If the source of a line l in a subcircuit  $C_i$  is a primary input or a gate outside of  $C_i$ , line l is a pseudo primary input of subcircuit  $C_i$ .

An example is shown in Fig.2.  $PI_1 - PI_8$  and  $PO_1 - PO_2$ represent the primary inputs and primary outputs in the original circuit respectively. Now suppose that the original circuit  $C_{orig}$  is partitioned into three subcircuits  $C_1, C_2$  and  $C_3$ . Then, line  $l_3$  and  $PI_{5-8}$  are *PPIs* of subcircuit  $C_2$ , and lines  $l_1, l_2, l_4$ , and  $l_5$  are *PPIs* of subcircuit  $C_3$ . Also, " $CUT(C_1, C_2)$ , " $CUT(C_1, C_3)$ and " $CUT(C_2, C_3)$  are equal to 1, 1 and 2 respectively. After all, they make the value of " $CUT_{total}$  4.
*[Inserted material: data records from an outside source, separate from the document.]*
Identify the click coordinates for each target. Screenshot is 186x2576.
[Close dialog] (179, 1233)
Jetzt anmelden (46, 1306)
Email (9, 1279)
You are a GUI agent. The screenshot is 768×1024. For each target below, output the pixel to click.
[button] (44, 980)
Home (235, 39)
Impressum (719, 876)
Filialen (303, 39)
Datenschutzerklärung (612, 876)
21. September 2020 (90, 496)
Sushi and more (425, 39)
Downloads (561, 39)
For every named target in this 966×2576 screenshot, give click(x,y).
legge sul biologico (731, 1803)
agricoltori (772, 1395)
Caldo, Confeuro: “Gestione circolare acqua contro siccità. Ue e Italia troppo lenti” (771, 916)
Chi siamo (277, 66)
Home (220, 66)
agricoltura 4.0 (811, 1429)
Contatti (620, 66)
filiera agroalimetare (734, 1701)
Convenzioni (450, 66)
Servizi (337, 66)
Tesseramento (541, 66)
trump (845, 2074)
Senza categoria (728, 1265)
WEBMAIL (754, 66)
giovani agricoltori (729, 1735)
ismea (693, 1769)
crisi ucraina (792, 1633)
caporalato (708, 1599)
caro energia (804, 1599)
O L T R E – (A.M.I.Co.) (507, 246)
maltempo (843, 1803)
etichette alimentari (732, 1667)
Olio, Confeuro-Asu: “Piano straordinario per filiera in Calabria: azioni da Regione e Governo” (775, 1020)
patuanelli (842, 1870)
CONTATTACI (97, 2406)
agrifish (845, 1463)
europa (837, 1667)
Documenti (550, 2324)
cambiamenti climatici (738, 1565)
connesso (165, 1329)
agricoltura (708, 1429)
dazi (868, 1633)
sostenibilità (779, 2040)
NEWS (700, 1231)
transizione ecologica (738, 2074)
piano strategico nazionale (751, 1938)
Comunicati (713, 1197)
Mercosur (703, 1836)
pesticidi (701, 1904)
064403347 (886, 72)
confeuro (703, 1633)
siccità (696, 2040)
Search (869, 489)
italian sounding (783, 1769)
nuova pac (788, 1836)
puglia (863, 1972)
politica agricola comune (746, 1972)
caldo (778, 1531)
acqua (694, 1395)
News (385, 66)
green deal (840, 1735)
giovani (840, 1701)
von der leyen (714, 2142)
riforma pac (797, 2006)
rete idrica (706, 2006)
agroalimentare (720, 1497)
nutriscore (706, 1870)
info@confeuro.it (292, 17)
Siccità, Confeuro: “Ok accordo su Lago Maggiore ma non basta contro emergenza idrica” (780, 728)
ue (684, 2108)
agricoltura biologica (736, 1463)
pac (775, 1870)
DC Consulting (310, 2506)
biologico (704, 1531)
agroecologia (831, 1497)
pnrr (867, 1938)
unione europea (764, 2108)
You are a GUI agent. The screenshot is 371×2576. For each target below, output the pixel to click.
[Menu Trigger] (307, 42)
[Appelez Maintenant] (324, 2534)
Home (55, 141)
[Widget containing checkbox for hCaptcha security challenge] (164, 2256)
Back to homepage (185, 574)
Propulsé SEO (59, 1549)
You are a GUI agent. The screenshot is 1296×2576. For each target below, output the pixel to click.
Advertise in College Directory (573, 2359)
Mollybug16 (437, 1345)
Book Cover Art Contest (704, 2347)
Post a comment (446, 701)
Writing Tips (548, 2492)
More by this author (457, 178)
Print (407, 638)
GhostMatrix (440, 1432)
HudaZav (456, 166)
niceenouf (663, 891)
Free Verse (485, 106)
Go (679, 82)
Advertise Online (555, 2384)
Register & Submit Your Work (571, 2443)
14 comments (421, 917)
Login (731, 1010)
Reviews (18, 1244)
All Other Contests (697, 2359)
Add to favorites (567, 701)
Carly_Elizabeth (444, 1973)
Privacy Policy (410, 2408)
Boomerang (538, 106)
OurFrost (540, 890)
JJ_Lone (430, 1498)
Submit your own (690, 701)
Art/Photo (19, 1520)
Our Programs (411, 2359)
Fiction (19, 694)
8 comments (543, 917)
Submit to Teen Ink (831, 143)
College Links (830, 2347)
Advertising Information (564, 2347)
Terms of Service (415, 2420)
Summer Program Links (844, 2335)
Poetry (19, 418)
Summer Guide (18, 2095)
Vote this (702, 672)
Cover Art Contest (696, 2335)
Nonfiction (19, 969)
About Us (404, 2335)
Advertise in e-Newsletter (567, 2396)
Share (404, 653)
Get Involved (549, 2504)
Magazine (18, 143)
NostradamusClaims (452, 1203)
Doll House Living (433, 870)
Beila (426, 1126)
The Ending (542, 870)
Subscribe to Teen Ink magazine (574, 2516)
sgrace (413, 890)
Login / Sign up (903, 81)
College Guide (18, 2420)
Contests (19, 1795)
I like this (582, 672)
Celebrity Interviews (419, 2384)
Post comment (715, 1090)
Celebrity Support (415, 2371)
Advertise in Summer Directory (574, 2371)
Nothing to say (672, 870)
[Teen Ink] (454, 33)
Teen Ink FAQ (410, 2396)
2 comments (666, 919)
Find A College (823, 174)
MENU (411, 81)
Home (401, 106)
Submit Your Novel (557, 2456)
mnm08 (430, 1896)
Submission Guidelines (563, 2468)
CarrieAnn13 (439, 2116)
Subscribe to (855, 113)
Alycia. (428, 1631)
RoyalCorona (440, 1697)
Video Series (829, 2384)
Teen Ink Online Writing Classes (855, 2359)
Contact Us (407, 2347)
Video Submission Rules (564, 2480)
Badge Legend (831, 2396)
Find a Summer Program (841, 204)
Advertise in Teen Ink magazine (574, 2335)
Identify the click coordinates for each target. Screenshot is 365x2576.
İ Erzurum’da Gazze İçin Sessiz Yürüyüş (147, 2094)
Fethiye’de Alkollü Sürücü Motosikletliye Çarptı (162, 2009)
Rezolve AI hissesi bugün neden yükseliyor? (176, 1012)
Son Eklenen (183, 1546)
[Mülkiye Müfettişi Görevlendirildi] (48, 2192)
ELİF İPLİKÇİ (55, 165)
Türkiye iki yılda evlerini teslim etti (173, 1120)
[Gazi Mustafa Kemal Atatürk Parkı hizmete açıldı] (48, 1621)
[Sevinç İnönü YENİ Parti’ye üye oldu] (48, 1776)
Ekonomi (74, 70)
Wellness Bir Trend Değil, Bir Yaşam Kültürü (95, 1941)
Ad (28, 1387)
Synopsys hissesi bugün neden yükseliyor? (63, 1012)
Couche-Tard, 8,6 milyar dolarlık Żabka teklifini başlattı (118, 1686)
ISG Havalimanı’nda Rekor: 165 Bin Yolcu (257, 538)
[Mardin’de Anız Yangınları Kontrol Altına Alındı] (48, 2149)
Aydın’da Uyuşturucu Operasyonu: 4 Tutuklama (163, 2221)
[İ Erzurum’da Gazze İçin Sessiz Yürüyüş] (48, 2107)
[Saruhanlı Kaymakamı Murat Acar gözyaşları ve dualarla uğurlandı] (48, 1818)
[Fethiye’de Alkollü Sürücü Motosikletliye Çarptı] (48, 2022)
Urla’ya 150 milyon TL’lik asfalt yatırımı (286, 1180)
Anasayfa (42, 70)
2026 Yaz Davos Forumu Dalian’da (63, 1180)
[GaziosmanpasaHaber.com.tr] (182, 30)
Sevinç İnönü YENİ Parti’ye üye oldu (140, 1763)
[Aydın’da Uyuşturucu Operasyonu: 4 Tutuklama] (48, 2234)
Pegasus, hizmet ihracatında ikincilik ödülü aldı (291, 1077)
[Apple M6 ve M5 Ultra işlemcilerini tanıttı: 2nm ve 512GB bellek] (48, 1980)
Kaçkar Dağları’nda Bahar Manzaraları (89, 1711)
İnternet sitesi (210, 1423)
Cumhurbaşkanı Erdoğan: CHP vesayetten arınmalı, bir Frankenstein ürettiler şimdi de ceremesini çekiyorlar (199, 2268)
Fig.2 Example for cut definition

#### 4. Idea for Evaluating Upper Bound

We present a method for evaluating an upper bound, using the circuit partition. In this section, we present the basic idea, that is, the original circuit  $C_{orig}$  is partitioned into subcircuits  $C_i$  (i = 1, 2, ..., k) so as to make exhaustive enumeration for each subcircuit be possible. In order to realize this basic idea, we have to consider two problems, (1) computation time and (2) accuracy of upper bound.

#### 4.1 Basic Idea

We present the basic idea for obtaining an upper bound for the number of switching gates. The original circuit is partitioned into subcircuits  $C_i$  (i = 1, 2, ..., k). The maximum number of switching gates for each  $C_i$  can be calculated by the exhaustive enumeration for *PPIs*, then, the upper bound for the original circuit is obtained by the sum of those maximum numbers for  $C_i$  (i = 1, 2, ..., k).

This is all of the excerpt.